▸ Data records

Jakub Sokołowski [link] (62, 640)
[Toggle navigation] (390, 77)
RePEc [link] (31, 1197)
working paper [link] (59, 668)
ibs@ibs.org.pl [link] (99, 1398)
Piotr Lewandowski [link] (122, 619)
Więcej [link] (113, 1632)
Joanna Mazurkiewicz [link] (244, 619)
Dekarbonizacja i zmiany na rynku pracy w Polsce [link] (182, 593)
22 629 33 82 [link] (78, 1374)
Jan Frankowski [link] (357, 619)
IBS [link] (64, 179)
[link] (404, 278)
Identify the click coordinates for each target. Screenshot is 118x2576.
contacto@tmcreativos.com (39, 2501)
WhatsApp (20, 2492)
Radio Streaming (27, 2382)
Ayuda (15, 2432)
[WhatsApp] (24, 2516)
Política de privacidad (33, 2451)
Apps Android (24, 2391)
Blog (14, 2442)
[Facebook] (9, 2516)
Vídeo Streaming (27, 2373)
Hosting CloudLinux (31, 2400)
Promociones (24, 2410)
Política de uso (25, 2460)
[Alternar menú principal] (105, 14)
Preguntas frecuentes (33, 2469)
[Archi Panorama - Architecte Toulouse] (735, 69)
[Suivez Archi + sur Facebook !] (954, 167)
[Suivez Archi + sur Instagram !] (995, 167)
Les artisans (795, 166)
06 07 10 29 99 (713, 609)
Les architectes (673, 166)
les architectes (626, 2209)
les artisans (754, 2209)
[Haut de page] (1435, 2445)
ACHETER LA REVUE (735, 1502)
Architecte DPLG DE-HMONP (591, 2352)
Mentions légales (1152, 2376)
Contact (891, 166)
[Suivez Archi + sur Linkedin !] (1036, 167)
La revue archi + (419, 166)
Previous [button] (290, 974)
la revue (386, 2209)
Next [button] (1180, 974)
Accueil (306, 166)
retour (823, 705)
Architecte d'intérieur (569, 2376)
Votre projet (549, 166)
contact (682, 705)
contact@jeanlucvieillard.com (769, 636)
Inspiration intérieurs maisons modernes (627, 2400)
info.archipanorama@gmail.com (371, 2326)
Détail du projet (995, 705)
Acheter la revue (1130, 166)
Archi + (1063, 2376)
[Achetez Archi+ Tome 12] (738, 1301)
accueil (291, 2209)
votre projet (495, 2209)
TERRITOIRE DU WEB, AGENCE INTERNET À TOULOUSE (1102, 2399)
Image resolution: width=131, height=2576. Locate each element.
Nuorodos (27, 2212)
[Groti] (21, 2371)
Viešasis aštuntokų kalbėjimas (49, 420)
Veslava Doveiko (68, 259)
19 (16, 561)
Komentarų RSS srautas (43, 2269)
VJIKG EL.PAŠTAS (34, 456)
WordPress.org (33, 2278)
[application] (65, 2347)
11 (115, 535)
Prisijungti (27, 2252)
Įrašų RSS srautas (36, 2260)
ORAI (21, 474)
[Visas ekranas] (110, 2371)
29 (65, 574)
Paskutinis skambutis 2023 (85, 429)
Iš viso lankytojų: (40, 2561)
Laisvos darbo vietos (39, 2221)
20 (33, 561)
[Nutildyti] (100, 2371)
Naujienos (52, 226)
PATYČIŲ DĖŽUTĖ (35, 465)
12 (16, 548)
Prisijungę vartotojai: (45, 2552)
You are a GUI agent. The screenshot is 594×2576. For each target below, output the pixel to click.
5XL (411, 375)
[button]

▸ Requirement
Scan the listing above, and wherever a line holds the string "Suivez", copy that line.

▸ Result
[Suivez Archi + sur Facebook !] (954, 167)
[Suivez Archi + sur Instagram !] (995, 167)
[Suivez Archi + sur Linkedin !] (1036, 167)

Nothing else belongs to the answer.